【Ferro-alloys.com】Crude oil futures were lower in mid-morning Asian trade Feb. 18, tracking the overall bearish tone in equity markets as heightened tensions in the Russia-Ukraine crisis sparked a widespread sell-off of risk assets.
At 9:45 am Singapore time (0145 GMT), the ICE April Brent futures contract was down 49 cents/b (0.53%) from the previous close at $92.48/b, while the NYMEX March light sweet crude contract was 52 cents/b (0.57%) lower at $91.24/b.
Risk assets were tumbling across the board as the prospect of a Russian incursion into Ukraine inched closer. Shelling was reported in Ukraine Feb. 17 amid what Western powers said were attempts by Russia to create a pretext for invasion, while a senior US diplomat was expelled from Russia the same day.
"The risk-off mood in Wall Street seems to be extended into Asia's trading session as well, as market participants pared back on risks while awaiting greater clarity on how the Ukraine-Russia conflict may further unfold," IG market strategist Yeap Jun Rong said in a Feb. 18 note.
"Volatility in markets is set to persist as market movements lean toward being more news-driven, which we had witnessed yesterday, that headlines can swing sentiments wildly," he added.
OANDA senior market analyst Edward Moya said: "For one day, energy traders decided to forget about how tight the oil market remains and took some risk off the table as Wall Street hit the sell button with every risky asset over rising geopolitical concerns."
Analysts have said that an invasion by Russia will likely send oil prices shooting up to the $100/b mark.
Investors were also weighing the possibility of an eventual return of Iranian oil, of which up to 700,000 b/d could return to export markets in the event of a deal, according to S&P Global Platts analytics.

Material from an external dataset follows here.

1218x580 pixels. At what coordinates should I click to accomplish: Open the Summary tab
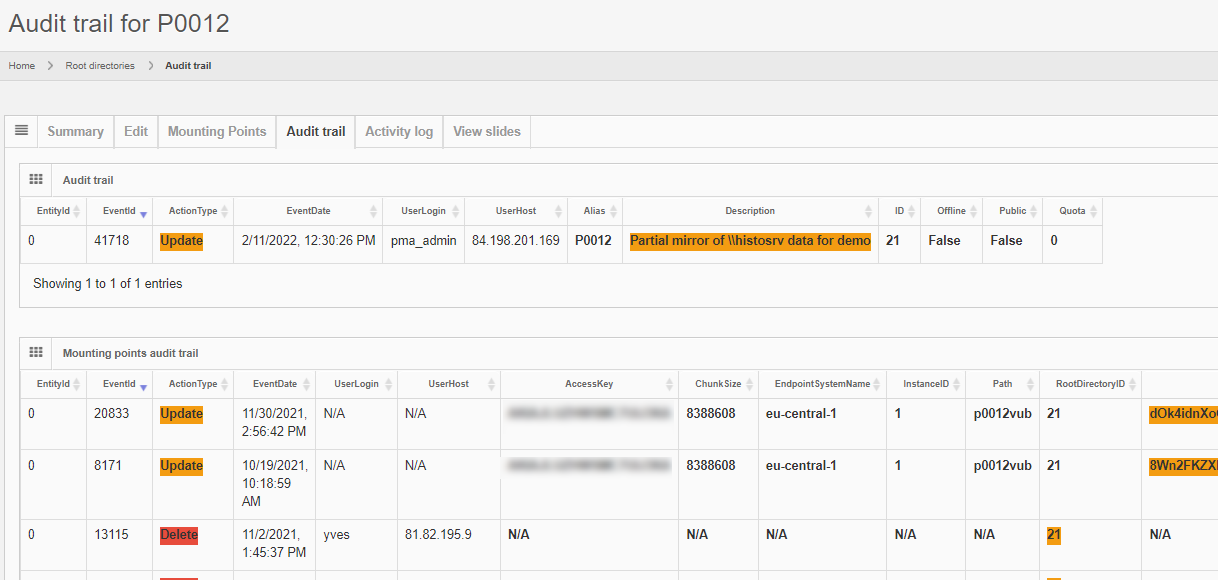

Iran and Western powers have been locked in negotiations since Feb. 8 in Vienna, with recent comments from officials on both sides signaling that a deal was near.
Refiners in South Korea and Japan have raised the prospect of resuming imports of Iranian oil quickly once a deal is reached, S&P Global Platts has reported. Officials from South Korea and Iran held meetings Feb. 17 to discuss crude oil and product trades and the unfreezing of Iranian funds in South Korean banks.
OANDA's Moya said it was unlikely oil prices had far to fall, even in the event of a deal.
"Even if energy traders become convinced an Iran nuclear deal will happen, the oil market is too tight for prices to fall below the mid-$80s," he said.